› Forums › Beginner Questions › Table cutting
June 22, 2016 at 2:02 am #2707
Thank you so much. So far my machine has been accurate as far as I can tell. The left to right is good. After using the marker I found sweeping the lap brought in the top and bottom evenly and also helped me with a better polish. I hope I never find myself having to use the cheat but I understand better now that it will be for the left to right mis aligned. Taking the time to make sure everything is true before the first cut is as important as the CP being perfect.
My facets are improving and my meets are coming in true and with better precision. Loving it.June 30, 2016 at 12:59 am #2725
Well the table cutting is improving and I have another question and this stone is teaching me something.
The cut is Kristine Apex a antique square cushion. When I got to the table I laughed and did not believe what it said. 5 degree’s. What? The reason I laughed is because of all the angle setting to the 100th. I rounded off and called it good. Like making it 47 degrees.
Well this is what I experienced when cutting this table. I found that I had to almost round the table by cheating the front to back to meet the points while not moving the right to left at all. I believe the 5 degree is meaning to center the middle of the table to allow the 5 degree to the front and negative 5 degree to the rear/back. When I did this the meets came in with little to no frustrations.

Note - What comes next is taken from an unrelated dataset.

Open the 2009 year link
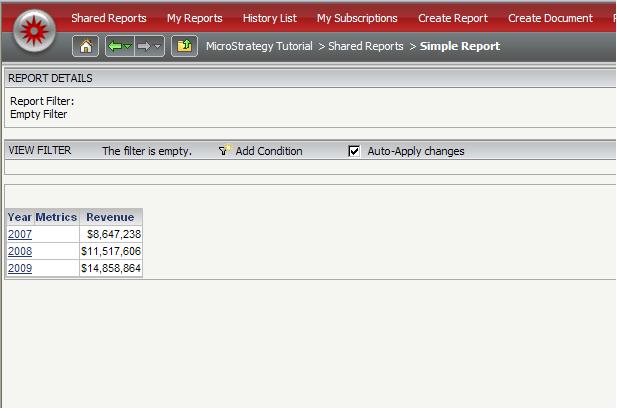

Is this a good example of cheating but purposely having to be done?June 30, 2016 at 2:25 am #2728
There’s a reason this was a Master’s stone 🙂
Sounds like you did good. As long as you make the meets, there’s no shame in using the cheater or making minor adjustments to the angle, which is what you’re calling cheating front to back.
This is what’s called an “apex crown”, by the way. It’s not really a table. Angles that low can be very tricky to cut.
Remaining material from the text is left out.